Escenario de vida

¡Alcaldes, presten atención!

Vida Amor de Paz vidanicol@gmail.com

Después de ver las condiciones del clima de los últimos días en Guatemala, en especial las fuertes lluvias que han propiciado los derrumbes acaecidos en Chimaltenango, me entra la duda del porqué de los mismos. Tanto las sequías como las fuertes lluvias torrenciales se han incrementado, sin que evitemos que se conviertan en desastres. Por lo tanto, es momento para que los alcaldes de toda la República tomen en serio proyectos ambientales de cara al cambio climático.

A los alcaldes me permito sugerirles que presten atención a nuestra historia precolombina. Cuando los antiguos mayas vivieron por miles de años en perfecta armonía entre el progreso y la naturaleza, les llegó el día en que quizás olvidaron su cosmovisión. Al pasar por terribles cambios climáticos, en vez de recurrir a medidas austeras optaron por los excesos. Construyeron un mayor número de edificaciones y templos, y para ello deforestaron todos sus bosques, para la elaboración de cal en la construcción de sus templos. Su propósito era demostrar su poderío a los demás vecinos, a costa de la construcción de sus majestuosos templos, y cada uno de ellos requería la remoción de 647 hectáreas de bosque.

Según el Dr. Tomás Barrientos, connotado arqueólogo guatemalteco, cuando llegó la crisis climática a las puertas de los antiguos mayas, los gobernantes no pudieron responder, pues habían llegado al límite de sus capacidades. Fue así como el problema se exacerbó. En vez de invertir en mejores sistemas de riego, o en mejorar sus sistemas de agricultura ante la falta de agua, invirtieron en sus majestuosos trajes, ajuares ceremoniales y plumajes, en rituales de exquisita majestuosidad y en la elaboración de piezas de arte: collares, aretes, adornos con piedras de obsidiana y joyas de jade imperial. La realeza quería demostrar opulencia y fueron estos excesos las primeras señales del colapso que les esperaba.

Según Tomás Barrientos, los antiguos mayas dejaron de creer en sus gobernantes porque les prometían mucho de lo que luego no podían cumplir. Barrientos menciona que el declive maya no se puede explicar solo por el asunto demográfico, climático o ecológico, sino por muchos otros factores. En cierta forma apaciguaron por un tiempo a la sociedad con sus fenomenales rituales, pero al no atacar los problemas de fondo, un día, la civilización maya colapsó.

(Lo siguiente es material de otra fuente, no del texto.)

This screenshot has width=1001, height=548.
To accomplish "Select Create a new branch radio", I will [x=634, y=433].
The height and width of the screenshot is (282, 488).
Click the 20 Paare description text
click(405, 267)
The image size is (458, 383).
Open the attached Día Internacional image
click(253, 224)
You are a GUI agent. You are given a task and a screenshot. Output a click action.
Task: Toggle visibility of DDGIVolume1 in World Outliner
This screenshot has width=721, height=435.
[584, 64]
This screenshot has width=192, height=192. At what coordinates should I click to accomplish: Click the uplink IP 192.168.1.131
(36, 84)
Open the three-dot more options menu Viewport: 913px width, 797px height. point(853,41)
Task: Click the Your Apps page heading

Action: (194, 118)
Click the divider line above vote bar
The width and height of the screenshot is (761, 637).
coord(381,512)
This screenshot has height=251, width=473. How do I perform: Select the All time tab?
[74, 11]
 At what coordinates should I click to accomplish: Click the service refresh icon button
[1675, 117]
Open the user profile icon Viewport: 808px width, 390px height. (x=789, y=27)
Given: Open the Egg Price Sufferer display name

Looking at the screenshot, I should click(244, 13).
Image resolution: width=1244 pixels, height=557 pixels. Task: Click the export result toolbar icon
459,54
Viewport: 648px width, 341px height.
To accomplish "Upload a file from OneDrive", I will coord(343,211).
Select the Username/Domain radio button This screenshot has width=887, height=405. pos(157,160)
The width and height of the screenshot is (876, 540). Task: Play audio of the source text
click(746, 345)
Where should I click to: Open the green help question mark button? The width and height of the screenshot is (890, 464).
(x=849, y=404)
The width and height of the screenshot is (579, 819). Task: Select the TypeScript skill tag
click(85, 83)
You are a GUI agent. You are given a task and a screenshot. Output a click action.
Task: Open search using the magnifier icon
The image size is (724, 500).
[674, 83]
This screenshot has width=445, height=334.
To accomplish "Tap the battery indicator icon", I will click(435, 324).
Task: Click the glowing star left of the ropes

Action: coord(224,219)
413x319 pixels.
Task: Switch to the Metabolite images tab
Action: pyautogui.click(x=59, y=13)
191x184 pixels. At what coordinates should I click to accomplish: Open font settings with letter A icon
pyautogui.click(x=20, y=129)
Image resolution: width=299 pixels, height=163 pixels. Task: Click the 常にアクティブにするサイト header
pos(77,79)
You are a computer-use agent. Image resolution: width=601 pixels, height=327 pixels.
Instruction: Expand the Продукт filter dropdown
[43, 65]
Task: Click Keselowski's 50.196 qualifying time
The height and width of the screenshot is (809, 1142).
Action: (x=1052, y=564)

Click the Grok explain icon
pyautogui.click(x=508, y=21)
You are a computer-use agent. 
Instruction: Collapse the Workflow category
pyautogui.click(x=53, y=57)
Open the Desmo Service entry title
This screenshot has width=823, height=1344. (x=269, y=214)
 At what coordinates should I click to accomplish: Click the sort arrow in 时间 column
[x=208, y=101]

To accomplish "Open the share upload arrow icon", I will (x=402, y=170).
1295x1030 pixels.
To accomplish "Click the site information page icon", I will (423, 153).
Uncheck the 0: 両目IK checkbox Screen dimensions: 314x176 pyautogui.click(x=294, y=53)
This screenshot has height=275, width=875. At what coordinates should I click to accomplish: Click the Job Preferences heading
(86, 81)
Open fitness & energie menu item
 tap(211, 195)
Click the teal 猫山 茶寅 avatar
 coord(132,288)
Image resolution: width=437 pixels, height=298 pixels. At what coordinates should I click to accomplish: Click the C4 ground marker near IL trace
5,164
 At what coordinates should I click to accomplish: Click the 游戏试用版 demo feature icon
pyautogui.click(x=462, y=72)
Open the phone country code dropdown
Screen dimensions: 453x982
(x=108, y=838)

¿Cómo se compara la historia de nuestro pasado con nuestro presente? ¿Están los alcaldes más interesados en invertir en la obra gris, que es ajena a los requerimientos puramente municipales, que en velar por lo que les es pertinente? ¿Son los campos de futbol o canchas de básquet lo que les interesa para quedar bien con sus electores o es lo que les requiere el Código Municipal? Según César Barrientos, consultor en Ciencias Ambientales y Ecotecnología, muchos alcaldes ni siquiera velan por el tratamiento de aguas negras. En vez, se dedican a hacer centros de salud que no les corresponde, siendo la tarea del Ministerio de Salud. Hacen escuelas cuando en realidad es tarea del Ministerio de Educación. Hacen puentes cuando es tarea del Ministerio de Comunicaciones y Obras Públicas. Pero eso sí, algunos alcaldes se olvidan de invertir en embalses y plantas de tratamiento de basura. No tratan las aguas negras ni invierten en reforestación.

Por su lado, Tomás Barrientos nos menciona que es lamentable que algunas municipalidades del país, en vez de invertir en drenajes, invierten en equipos de futbol con dinero proveniente de los impuestos municipales. Con la promoción de deportes suben la autoestima de los pobladores ¿pero a qué costo?